Il est impossible de justifier la présentation faite : la Commission réprimandera la France, qui ne réagira pas, sûre de son droit (et comme l’a déjà annoncé son gouvernement). La Commission devra alors monter l’échelle des sanctions et il est peu probable que le Conseil l’arrête en route, d’autant que les décisions y seront prises à la majorité qualifiée inversée. Le French bashing prendra un nouveau tour et ceci ne fera apparaître que l’inutilité du processus, puisque la France ne changera rien à sa trajectoire de finances publiques. Cela dépréciera la parole et l’influence française au moment où s’élabore l’initiative d’un plan d’investissement de 300 milliards d’euros qui n’est voulu que par la France et la Pologne (d’après la rumeur), au risque de faire capoter une des rares initiatives qui pouvait nous faire sortir de la crise.

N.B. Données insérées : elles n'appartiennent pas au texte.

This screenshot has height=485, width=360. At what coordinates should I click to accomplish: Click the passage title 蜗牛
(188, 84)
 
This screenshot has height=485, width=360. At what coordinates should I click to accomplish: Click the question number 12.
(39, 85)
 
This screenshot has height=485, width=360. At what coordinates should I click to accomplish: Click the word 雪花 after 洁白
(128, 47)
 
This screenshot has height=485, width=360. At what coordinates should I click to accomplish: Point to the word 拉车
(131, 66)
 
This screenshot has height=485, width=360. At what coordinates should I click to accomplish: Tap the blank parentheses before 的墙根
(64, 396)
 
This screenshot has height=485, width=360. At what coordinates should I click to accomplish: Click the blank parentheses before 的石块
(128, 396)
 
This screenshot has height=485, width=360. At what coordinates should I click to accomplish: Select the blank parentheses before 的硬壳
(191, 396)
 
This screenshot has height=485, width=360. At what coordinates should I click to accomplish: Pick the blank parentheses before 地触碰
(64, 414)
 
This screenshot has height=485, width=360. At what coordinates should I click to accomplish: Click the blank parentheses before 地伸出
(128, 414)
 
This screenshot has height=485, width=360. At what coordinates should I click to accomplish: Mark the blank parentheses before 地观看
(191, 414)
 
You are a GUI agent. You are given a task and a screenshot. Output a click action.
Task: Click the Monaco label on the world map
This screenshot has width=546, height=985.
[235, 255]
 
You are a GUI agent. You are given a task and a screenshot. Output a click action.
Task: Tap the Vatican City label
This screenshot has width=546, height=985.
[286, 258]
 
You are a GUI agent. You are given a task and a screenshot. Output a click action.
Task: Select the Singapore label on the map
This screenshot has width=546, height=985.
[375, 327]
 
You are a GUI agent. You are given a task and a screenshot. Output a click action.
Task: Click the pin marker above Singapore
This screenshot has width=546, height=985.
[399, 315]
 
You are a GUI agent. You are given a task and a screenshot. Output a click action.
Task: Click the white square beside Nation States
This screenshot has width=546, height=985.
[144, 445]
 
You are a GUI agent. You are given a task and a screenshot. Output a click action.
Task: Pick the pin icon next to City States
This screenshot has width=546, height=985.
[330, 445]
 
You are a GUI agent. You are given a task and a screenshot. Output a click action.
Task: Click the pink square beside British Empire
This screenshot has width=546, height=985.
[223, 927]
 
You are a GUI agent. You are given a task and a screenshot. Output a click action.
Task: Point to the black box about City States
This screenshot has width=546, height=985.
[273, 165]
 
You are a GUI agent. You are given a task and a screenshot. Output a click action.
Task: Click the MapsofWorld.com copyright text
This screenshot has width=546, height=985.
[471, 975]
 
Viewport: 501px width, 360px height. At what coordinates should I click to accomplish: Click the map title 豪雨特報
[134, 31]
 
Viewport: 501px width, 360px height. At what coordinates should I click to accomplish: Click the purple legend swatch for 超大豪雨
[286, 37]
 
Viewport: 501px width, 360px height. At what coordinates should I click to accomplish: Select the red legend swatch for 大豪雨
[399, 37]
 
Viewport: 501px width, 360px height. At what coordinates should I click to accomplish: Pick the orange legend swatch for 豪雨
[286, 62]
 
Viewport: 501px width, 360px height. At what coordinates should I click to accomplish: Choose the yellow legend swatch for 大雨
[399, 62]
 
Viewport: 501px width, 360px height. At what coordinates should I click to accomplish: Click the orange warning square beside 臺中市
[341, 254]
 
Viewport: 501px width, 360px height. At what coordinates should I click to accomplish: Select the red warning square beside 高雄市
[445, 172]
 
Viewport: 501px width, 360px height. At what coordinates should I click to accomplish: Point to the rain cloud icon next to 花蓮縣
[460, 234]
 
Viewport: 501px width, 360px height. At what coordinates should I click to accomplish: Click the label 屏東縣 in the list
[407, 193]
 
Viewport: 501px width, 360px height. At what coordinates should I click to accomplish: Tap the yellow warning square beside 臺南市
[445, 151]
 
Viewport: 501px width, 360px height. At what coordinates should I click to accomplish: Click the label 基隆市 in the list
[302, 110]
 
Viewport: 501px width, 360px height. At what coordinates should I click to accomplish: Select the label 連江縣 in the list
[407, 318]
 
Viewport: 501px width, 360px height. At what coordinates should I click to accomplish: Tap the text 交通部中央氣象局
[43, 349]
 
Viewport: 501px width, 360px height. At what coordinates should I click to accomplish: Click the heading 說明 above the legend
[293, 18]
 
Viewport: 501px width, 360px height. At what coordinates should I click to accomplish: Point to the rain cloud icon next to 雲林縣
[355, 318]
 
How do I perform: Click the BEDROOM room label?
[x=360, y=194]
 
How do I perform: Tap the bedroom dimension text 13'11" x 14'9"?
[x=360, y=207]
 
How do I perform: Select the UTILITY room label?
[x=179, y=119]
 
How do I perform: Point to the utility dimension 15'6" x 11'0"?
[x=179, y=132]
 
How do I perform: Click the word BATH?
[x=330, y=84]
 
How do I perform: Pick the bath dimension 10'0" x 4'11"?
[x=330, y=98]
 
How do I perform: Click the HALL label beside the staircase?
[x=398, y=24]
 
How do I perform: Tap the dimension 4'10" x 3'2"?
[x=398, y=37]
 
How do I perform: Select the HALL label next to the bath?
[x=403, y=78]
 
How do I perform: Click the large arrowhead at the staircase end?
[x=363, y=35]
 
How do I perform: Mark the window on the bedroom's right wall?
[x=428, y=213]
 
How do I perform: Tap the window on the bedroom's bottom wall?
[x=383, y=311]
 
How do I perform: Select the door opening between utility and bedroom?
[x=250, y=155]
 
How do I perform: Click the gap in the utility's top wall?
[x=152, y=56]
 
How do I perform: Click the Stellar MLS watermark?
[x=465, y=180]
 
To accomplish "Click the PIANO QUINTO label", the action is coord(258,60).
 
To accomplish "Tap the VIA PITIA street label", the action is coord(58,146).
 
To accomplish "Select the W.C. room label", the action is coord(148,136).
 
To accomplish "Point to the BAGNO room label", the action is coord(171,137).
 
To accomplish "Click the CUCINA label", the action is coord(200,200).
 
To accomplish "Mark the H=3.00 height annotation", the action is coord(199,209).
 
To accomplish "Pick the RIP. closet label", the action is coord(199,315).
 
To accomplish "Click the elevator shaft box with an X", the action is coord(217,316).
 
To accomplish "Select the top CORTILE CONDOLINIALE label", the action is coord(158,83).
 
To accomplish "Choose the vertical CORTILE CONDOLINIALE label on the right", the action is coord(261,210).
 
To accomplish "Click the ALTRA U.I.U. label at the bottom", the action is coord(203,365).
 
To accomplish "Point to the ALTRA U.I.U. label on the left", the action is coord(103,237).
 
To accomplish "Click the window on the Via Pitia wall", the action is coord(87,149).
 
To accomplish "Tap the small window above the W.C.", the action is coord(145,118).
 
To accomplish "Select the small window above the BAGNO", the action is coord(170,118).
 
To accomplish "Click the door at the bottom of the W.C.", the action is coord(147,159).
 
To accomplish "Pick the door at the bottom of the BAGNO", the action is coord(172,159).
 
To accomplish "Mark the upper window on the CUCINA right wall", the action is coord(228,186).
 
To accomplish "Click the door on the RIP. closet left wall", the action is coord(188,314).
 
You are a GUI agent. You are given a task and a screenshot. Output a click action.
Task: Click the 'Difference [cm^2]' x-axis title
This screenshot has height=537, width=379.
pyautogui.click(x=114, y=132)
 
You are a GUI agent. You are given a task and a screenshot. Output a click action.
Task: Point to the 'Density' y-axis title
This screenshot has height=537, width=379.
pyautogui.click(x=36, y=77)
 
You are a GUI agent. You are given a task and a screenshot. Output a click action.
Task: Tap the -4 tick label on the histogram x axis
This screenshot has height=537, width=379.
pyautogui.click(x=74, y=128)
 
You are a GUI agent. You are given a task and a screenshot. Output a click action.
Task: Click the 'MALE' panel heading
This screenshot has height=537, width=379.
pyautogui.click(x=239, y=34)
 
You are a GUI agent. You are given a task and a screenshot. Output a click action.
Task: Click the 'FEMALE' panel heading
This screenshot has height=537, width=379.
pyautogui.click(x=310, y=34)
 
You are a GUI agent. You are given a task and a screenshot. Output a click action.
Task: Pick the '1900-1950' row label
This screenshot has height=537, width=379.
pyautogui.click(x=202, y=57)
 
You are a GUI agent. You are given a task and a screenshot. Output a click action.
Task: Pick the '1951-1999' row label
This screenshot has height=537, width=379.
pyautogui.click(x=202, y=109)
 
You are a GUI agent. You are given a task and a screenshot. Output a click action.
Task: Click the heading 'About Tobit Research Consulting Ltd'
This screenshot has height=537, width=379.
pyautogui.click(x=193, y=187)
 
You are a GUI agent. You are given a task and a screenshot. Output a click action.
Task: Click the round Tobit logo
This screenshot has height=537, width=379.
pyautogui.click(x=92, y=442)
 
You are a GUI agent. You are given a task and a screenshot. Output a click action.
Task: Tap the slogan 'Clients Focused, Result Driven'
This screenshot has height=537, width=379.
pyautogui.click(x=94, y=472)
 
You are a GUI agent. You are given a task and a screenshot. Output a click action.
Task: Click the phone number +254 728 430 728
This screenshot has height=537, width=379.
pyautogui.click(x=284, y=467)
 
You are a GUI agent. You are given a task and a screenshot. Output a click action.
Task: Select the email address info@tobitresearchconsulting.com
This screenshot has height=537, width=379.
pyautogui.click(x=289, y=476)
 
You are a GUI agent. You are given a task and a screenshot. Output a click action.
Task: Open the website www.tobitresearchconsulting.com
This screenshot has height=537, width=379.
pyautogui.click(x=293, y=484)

En laissant la fureur feutrée de la technocratie exprimer son mécontentement envers la France, c’est la fragilité de la « gouvernance européenne » qui sera révélée. Or celle-ci ne repose que sur la dénonciation de la France et la pression par les pairs qu’elle implique. La France peut être mise à l’amende, mais ni le Conseil ni la Commission ne disposent d’instruments pour « forcer » la France à satisfaire aux exigences du traité. C’est toute la faiblesse de cette « gouvernance européenne » puisqu’elle ne fonctionne que si les Etats membres se plient volontairement aux règles. Elle n’a donc de gouvernance que le nom, mais elle est pourtant la clef de voûte de la sortie de la crise des dettes souveraines. La Banque centrale européenne est intervenue, à l’été 2012, parce que la gouvernance renforcée des finances publiques devait résoudre le problème de passager clandestin. Les (nombreux) détracteurs de l’intervention de la Banque centrale européenne ont largement dénoncé l’hypocrisie du traité, qui ne garantit rien puisqu’il repose sur la discipline consentie des Etats membres. L’infraction française, l’impuissance de la Commission et du Conseil constitueront une démonstration de cette faiblesse, au point que l’on peut craindre que le château de cartes ne s’effondre.

La France pourrait revoir son projet de budget et ajouter des mesures, qui dans la nouvelle méthode comptable et avec une hypothèse plus basse de potentiel, lui permettent de tenir son engagement d’effort structurel d’avril 2014. Ce scénario est très improbable et c’est une bonne chose (voir le post d’Henri Sterdyniak). Improbable, parce que les presque 2 points de TVA à taux plein nécessaires pour arriver à un effort de 0,8% du PIB (et donc sans compenser le retard pris en 2014) ne seraient pas votés par le Parlement français. Bonne chose, parce qu’ils auraient induit une récession (ou un sérieux ralentissement) en France et une montée du chômage totalement inacceptables pour simplement sauver la face de la Commission et appliquer avec diligence les textes européens.

Il aurait été bien plus habile de s’en tenir aux hypothèses (et méthodes) du programme de stabilité 2014. Le Haut Conseil aurait protesté, la Commission aurait querellé mais les règles de la gouvernance européenne auraient été sauves. On dit que les statistiques sont la forme la plus avancée du mensonge. Entre deux mensonges, autant choisir le moins stupide.